# [GOAL 1]
According to the wine-pairing excerpt, which cheese do people in the Sauternes district of Bordeaux like to drink their wines with?
# [GOAL 2]
Copy a passage from the wine-pairing excerpt word for word, beginning at the words "Surprisingly, sweet wines" and stopping after the words "some sharp fruits.".

# [EXCERPT]

···

Matching sweet wines with sweet foods is primarily a question of picking a wine that's about as sweet or just a little sweeter than the food. Very sweet food will make a less sweet wine taste dry and dull, and a very sweet wine will make a less sweet pudding taste as if it's been cooked up for weight-watchers.
 
Surprisingly, sweet wines sometimes go well with savoury foods, too. Sweetness is a good foil for saltiness. That's why sweet wines go so well with some cheeses. In the Sauternes district of Bordeaux, one of the locals favourite ways of drinking their wines is with Roquefort cheese. They also drink it with savoury foods such as foie gras and pâté de foie gras. You'd be surprised how well sweet wines go with chicken liver pâté. And sweet or sweetish wines often suit a savoury dish cooked with fruit, sweet wine, or cider, such as rabbit with prunes, or Normandy pheasant (cooked with apples). The pungent tang of botrytized wines makes them go especially well with salty foods, and makes them a good match for some sharp fruits.

···

# [ENTRIES]
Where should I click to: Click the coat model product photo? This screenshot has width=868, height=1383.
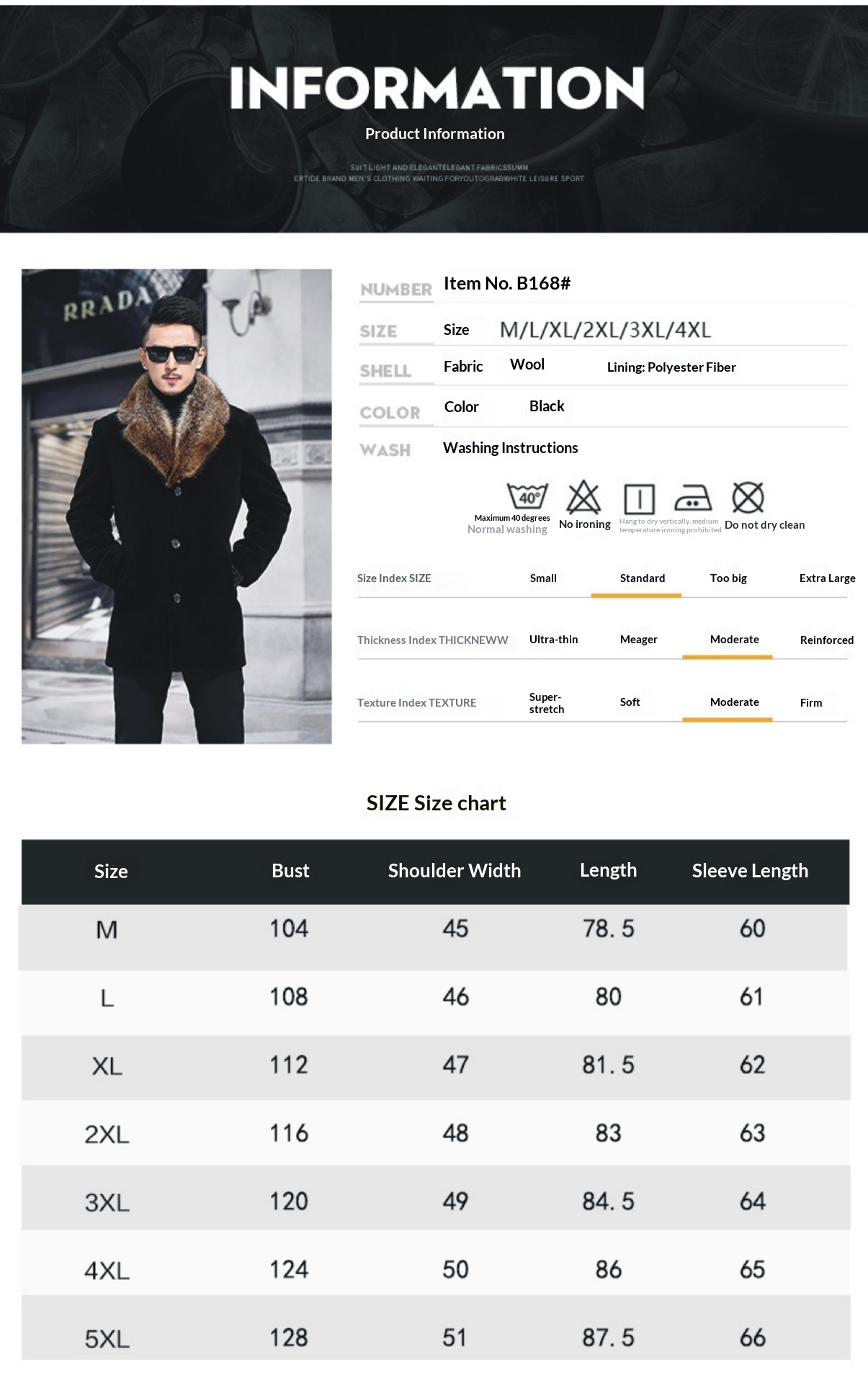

···

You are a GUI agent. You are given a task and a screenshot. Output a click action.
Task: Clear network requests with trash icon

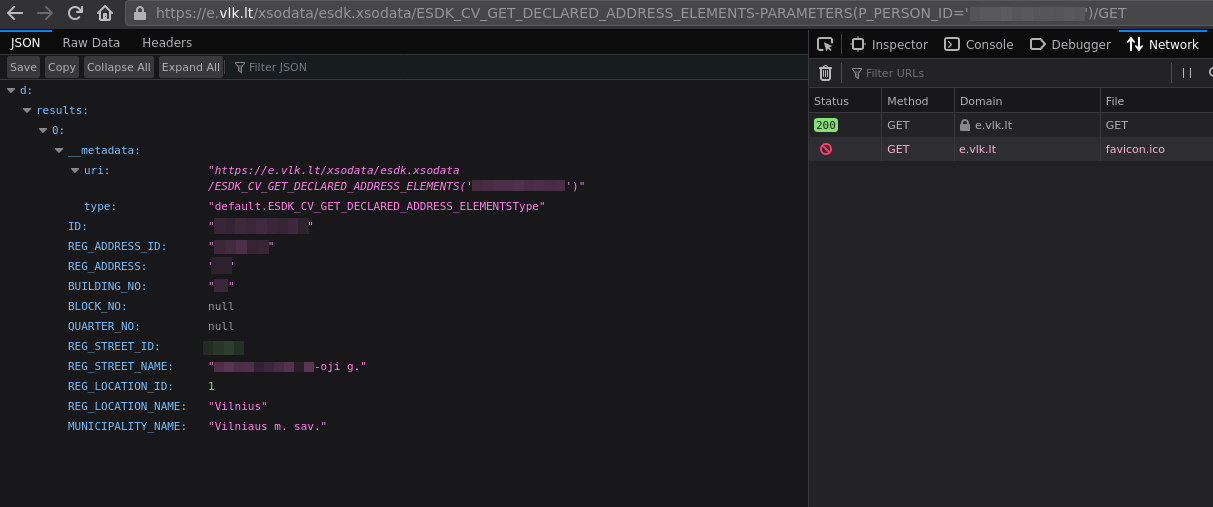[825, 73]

···

# [EXERCISE OUTPUT 1]
Roquefort cheese.

# [EXERCISE OUTPUT 2]
Surprisingly, sweet wines sometimes go well with savoury foods, too. Sweetness is a good foil for saltiness. That's why sweet wines go so well with some cheeses. In the Sauternes district of Bordeaux, one of the locals favourite ways of drinking their wines is with Roquefort cheese. They also drink it with savoury foods such as foie gras and pâté de foie gras. You'd be surprised how well sweet wines go with chicken liver pâté. And sweet or sweetish wines often suit a savoury dish cooked with fruit, sweet wine, or cider, such as rabbit with prunes, or Normandy pheasant (cooked with apples). The pungent tang of botrytized wines makes them go especially well with salty foods, and makes them a good match for some sharp fruits.